### Exercise goal
Write out the records below exactly as they appear, from the line containing "Task: Remove the Cc email address with X" down to the line containing "coord(79,178)", including both of those lines.

### Task inputs

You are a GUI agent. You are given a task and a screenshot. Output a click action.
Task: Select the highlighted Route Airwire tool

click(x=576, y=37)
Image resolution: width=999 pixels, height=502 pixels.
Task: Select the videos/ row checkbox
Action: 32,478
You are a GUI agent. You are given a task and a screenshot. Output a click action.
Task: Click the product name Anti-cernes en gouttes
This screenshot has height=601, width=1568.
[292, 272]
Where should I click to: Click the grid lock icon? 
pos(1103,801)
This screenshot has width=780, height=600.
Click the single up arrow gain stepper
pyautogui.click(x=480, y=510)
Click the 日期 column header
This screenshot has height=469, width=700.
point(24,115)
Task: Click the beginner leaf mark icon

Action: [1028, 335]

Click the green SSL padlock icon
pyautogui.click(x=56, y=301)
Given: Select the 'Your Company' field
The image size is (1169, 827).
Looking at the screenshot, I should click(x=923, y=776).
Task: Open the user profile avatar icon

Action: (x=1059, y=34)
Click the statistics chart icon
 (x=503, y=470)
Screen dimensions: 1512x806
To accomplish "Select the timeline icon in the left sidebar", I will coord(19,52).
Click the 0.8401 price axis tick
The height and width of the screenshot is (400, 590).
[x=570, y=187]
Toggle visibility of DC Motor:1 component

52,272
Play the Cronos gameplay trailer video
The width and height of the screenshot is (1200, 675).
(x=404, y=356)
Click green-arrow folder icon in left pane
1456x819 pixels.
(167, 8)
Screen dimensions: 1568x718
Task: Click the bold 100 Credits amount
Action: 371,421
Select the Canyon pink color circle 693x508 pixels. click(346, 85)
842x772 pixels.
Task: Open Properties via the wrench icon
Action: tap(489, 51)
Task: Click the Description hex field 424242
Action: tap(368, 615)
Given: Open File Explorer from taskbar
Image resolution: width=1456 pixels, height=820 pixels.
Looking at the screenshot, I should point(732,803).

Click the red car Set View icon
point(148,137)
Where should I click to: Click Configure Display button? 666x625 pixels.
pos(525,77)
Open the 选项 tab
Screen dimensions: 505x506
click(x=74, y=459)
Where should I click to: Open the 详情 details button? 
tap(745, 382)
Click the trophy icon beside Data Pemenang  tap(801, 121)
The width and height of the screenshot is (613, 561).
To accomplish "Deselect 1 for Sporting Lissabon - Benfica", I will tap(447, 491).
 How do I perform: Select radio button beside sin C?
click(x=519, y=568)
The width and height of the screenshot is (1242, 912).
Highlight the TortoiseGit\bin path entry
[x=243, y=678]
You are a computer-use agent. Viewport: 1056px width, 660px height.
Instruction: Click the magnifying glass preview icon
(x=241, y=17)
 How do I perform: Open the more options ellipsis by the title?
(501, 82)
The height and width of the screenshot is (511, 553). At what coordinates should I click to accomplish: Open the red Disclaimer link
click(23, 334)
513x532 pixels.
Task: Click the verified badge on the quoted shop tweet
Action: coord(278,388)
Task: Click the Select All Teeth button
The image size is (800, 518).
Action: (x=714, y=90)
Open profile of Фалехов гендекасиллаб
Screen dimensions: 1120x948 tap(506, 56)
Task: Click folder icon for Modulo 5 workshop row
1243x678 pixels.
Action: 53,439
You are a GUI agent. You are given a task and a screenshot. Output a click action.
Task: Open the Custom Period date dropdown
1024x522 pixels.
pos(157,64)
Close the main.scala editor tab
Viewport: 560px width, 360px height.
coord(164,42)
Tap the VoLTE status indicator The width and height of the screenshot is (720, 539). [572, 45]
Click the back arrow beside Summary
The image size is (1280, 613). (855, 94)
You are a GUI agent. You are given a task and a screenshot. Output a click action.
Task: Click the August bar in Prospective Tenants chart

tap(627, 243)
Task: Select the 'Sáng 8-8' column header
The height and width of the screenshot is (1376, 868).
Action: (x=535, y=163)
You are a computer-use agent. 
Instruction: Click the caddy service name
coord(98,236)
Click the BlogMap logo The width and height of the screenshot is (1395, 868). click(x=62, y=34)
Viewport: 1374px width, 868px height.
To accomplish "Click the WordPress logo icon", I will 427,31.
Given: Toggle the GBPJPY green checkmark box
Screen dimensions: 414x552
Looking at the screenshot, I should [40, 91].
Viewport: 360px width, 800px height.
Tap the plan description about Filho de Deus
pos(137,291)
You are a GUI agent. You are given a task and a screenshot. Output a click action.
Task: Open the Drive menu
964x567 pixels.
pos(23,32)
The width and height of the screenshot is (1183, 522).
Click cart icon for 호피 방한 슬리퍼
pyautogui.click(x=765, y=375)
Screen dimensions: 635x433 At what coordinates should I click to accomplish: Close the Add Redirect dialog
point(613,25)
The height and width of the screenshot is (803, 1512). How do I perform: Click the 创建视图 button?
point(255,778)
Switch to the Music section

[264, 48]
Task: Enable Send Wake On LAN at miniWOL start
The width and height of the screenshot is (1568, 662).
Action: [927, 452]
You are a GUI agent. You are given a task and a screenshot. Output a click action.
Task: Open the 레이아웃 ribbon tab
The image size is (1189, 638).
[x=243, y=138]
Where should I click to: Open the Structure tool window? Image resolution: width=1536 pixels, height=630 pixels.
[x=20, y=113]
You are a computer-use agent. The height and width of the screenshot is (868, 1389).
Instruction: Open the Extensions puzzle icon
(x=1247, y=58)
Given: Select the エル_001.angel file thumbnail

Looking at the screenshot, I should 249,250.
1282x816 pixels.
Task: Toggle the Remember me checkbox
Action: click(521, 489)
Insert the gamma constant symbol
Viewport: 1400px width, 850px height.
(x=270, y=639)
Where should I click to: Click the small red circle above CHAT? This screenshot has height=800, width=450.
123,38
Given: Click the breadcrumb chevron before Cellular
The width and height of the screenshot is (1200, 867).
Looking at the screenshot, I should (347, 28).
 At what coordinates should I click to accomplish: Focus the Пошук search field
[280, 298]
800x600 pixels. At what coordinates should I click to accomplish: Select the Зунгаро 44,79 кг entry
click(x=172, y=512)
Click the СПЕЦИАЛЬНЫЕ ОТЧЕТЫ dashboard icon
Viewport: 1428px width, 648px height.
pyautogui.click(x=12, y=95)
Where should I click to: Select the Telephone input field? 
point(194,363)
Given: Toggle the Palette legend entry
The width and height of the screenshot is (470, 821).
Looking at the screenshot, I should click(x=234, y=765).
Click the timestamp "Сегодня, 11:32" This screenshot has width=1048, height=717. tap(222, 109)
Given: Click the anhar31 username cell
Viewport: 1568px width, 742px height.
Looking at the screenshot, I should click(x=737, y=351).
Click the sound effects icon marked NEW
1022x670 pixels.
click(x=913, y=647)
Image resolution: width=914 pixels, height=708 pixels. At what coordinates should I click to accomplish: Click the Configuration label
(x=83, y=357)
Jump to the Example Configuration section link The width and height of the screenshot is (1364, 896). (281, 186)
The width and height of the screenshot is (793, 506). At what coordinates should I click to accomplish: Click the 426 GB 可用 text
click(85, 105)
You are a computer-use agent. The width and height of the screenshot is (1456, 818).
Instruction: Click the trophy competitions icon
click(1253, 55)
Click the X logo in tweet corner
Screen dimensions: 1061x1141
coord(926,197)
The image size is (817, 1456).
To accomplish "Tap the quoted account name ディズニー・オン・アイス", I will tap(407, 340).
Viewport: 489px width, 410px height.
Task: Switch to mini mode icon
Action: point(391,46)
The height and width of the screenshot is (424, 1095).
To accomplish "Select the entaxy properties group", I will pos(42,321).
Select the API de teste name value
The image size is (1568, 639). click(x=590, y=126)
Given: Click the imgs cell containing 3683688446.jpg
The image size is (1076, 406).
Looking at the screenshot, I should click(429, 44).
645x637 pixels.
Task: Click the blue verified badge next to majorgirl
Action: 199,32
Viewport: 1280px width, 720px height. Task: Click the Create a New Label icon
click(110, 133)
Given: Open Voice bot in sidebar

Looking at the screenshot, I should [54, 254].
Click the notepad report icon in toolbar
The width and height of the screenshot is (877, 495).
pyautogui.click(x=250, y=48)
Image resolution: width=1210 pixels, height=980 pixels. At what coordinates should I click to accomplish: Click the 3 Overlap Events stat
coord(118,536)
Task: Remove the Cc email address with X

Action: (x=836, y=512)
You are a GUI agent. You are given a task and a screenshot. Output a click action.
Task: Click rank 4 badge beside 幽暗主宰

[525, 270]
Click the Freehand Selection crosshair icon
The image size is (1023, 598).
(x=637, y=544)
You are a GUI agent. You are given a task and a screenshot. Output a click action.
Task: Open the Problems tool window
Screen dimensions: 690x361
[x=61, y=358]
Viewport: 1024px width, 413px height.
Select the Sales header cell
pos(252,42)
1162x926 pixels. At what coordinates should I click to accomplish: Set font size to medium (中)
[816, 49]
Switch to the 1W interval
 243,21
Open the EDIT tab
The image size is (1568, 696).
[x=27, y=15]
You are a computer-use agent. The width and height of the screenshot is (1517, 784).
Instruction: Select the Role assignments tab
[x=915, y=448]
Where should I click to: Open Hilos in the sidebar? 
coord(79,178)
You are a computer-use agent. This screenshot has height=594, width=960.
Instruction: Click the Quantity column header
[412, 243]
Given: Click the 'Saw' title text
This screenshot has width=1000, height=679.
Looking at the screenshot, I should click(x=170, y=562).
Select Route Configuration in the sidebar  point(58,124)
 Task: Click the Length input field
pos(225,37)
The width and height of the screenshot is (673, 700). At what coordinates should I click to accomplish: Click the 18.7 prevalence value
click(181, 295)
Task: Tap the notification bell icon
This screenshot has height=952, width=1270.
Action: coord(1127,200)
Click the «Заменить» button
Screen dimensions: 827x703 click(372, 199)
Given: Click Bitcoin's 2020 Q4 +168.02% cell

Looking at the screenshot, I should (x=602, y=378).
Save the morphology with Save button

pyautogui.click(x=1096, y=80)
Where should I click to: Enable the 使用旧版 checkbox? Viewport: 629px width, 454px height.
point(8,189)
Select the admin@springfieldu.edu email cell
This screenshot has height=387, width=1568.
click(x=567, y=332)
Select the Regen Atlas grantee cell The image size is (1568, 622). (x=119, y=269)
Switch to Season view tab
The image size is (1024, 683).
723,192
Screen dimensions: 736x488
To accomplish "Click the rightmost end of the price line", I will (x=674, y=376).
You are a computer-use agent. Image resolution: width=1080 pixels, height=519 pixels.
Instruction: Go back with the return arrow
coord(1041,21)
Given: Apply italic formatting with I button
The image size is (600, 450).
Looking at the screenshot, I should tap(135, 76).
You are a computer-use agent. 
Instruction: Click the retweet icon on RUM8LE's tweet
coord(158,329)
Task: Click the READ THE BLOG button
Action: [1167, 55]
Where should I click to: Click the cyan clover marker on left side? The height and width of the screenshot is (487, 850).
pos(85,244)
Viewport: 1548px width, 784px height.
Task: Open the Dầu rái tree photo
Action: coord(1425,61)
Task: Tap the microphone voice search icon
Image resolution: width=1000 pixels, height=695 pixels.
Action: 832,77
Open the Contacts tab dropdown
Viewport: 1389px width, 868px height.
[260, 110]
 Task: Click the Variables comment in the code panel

### The response
Task: Remove the Cc email address with X

Action: (x=836, y=512)
You are a GUI agent. You are given a task and a screenshot. Output a click action.
Task: Click rank 4 badge beside 幽暗主宰

[525, 270]
Click the Freehand Selection crosshair icon
The image size is (1023, 598).
(x=637, y=544)
You are a GUI agent. You are given a task and a screenshot. Output a click action.
Task: Open the Problems tool window
Screen dimensions: 690x361
[x=61, y=358]
Viewport: 1024px width, 413px height.
Select the Sales header cell
pos(252,42)
1162x926 pixels. At what coordinates should I click to accomplish: Set font size to medium (中)
[816, 49]
Switch to the 1W interval
 243,21
Open the EDIT tab
The image size is (1568, 696).
[x=27, y=15]
You are a computer-use agent. The width and height of the screenshot is (1517, 784).
Instruction: Select the Role assignments tab
[x=915, y=448]
Where should I click to: Open Hilos in the sidebar? 
coord(79,178)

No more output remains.